Comment revenir dans un endroit qui a autrefois occupé toute votre vie — après qu’il a été réduit en cendres ?
Pour les habitants du district de Tai Po, cette question résonne avec une douleur aiguë.
Des mois après qu’un incendie dévastateur a ravagé le complexe Wang Fuk Court, des survivants comme Fanny Mok, âgée de 59 ans, obtiennent enfin la permission de revenir — mais il y a une condition.
Seulement trois heures pour récupérer ce qu’il reste.
Pour Mok, même y parvenir est un défi. Genoux fragiles, essoufflement — l’ascension jusqu’à son appartement au 13e étage semble impossible.
Alors elle se tourne vers quelque chose tout droit sorti de la science-fiction : des jambes exosquelettes robotiques.

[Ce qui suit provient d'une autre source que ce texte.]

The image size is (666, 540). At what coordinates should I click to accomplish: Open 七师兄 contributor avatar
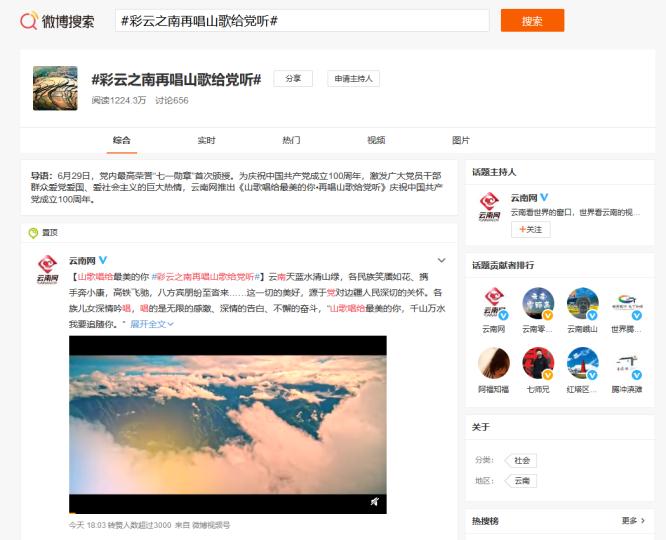(538, 363)
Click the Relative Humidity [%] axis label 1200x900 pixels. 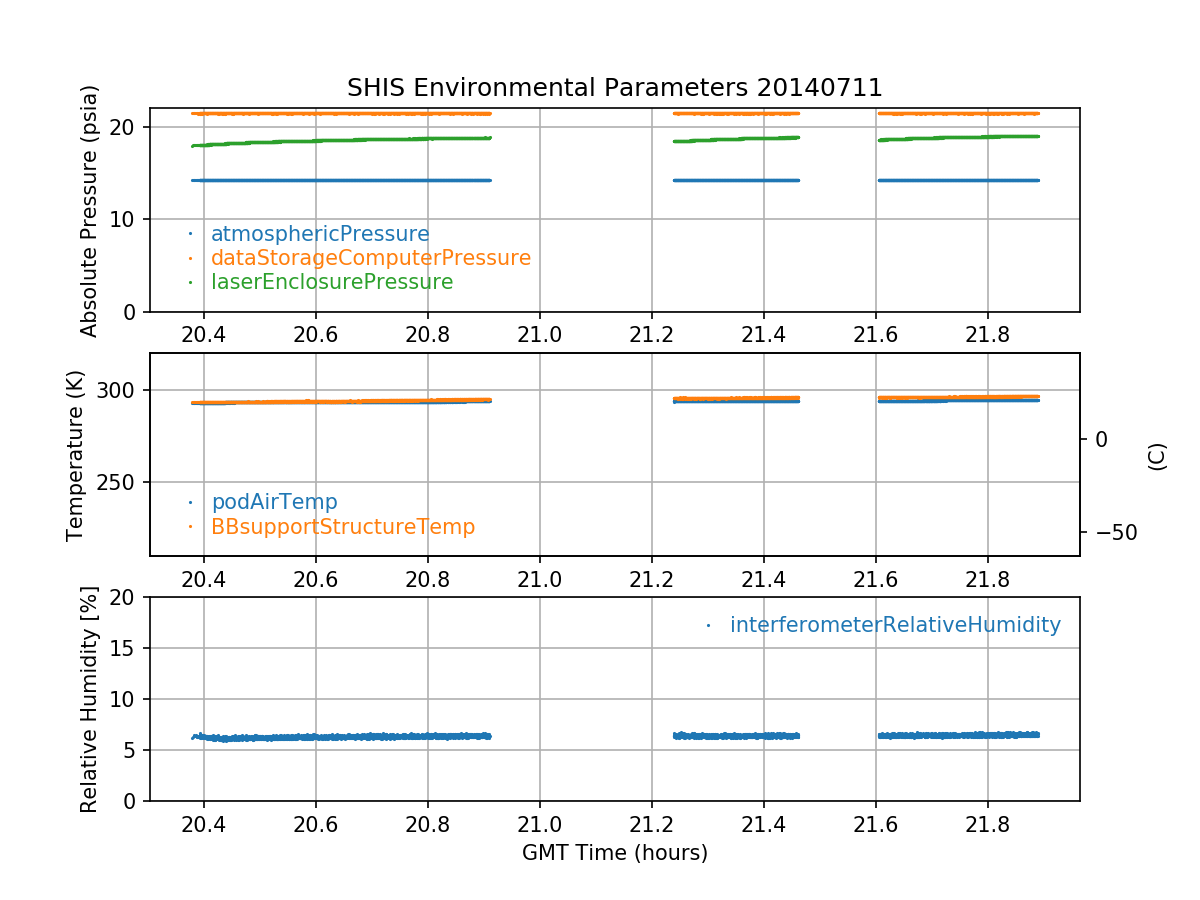pyautogui.click(x=90, y=700)
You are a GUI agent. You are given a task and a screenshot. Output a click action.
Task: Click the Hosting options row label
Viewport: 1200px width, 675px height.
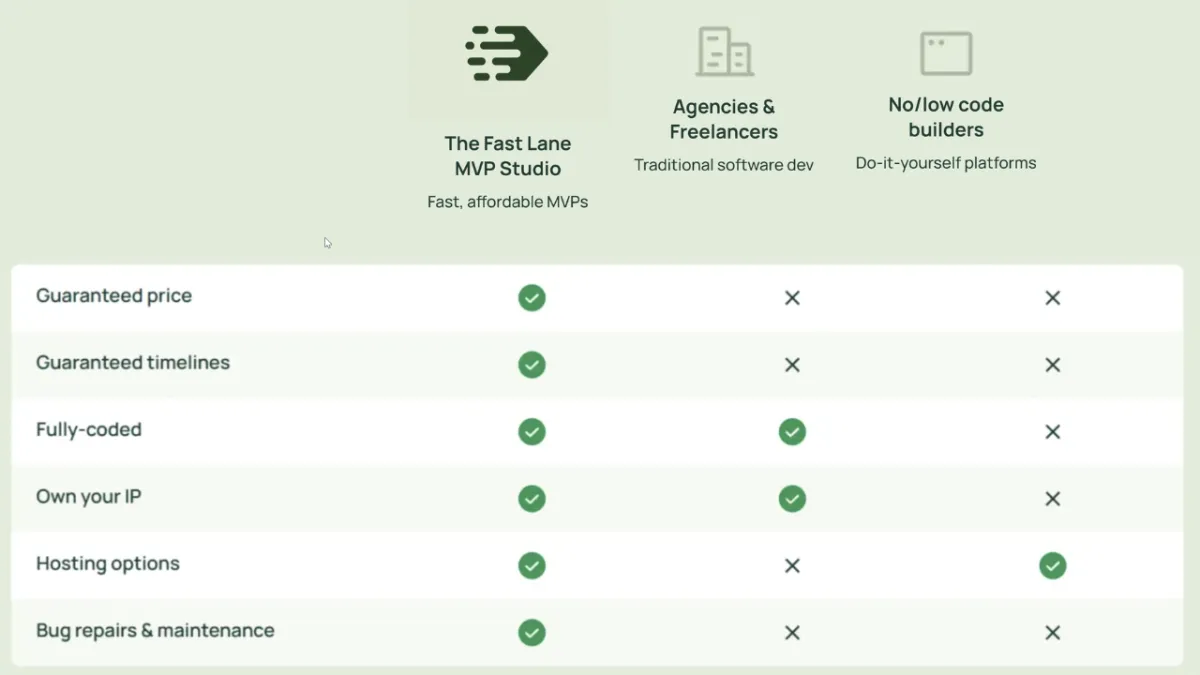(108, 564)
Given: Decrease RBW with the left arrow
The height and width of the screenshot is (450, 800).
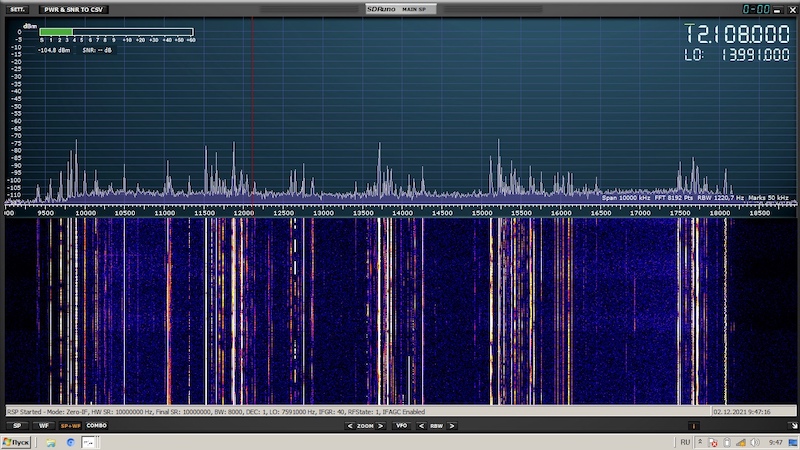Looking at the screenshot, I should click(423, 426).
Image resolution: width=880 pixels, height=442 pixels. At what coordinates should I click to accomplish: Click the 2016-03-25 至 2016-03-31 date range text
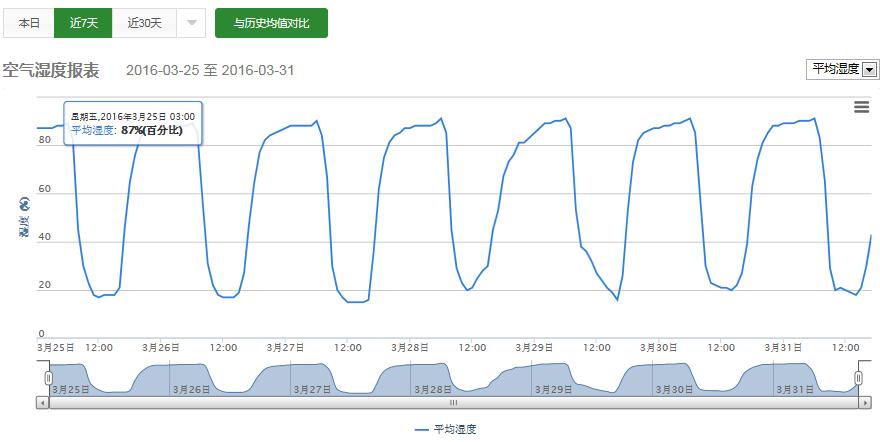pos(210,71)
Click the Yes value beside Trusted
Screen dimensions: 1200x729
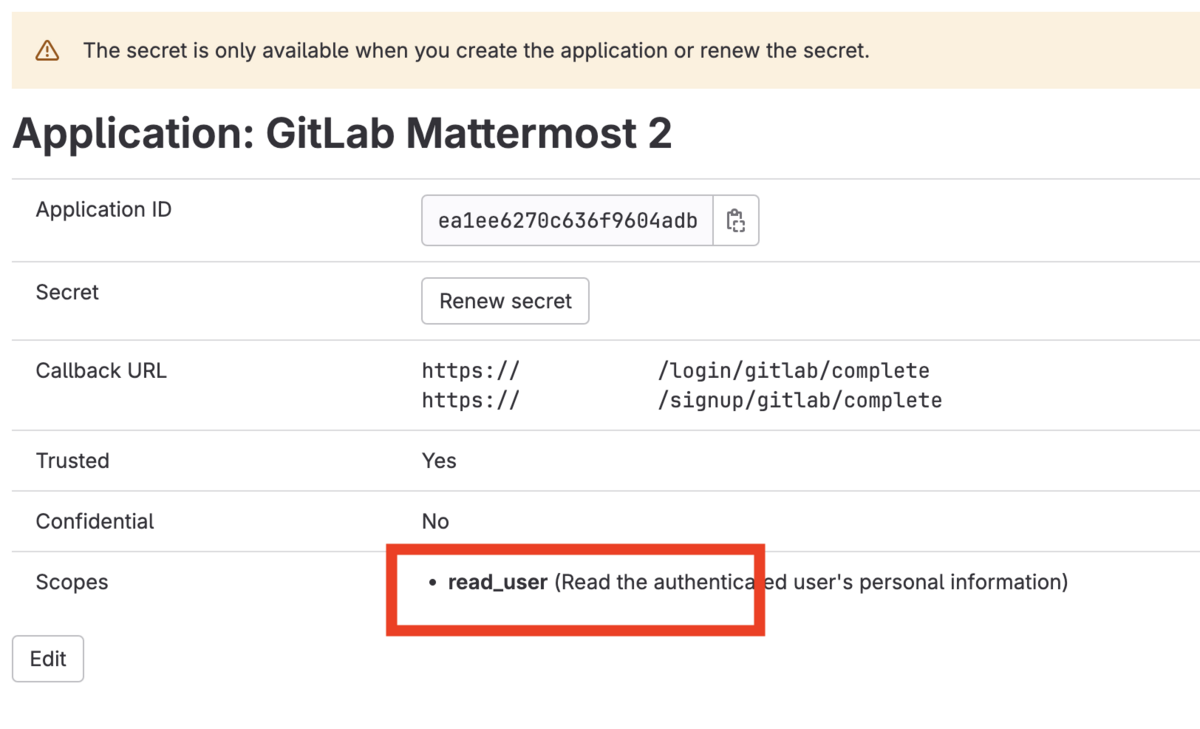point(439,461)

« Si j’avais 30 ans, je n’en aurais pas besoin », avoue-t-elle. « Mais à 60 ans, j’en ai réellement besoin. »
La récupération apporte des défis
Ces dispositifs portables, fournis par la Fédération AidVengers et fabriqués par Hypershell, aident les habitants âgés à reprendre possession d’un morceau de leur passé.
Pas à pas. Néanmoins, rien de tout cela n’est facile.
Imaginez choisir ce que vous allez sauver parmi 30 années de souvenirs… en seulement quelques heures.
Betty Ho, une autre ancienne résidente, le dit sans détour : « C’est pratiquement impossible. »
Plus de 4 000 personnes ont été déplacées, et beaucoup vivent encore dans des logements temporaires.
L’incendie est peut-être terminé — mais pour ces résidents, les suites émotionnelles restent loin d’être terminées.
Car parfois, la partie la plus difficile n’est pas de survivre à la catastrophe… c’est de décider ce qu’il faut emporter vers l’avenir.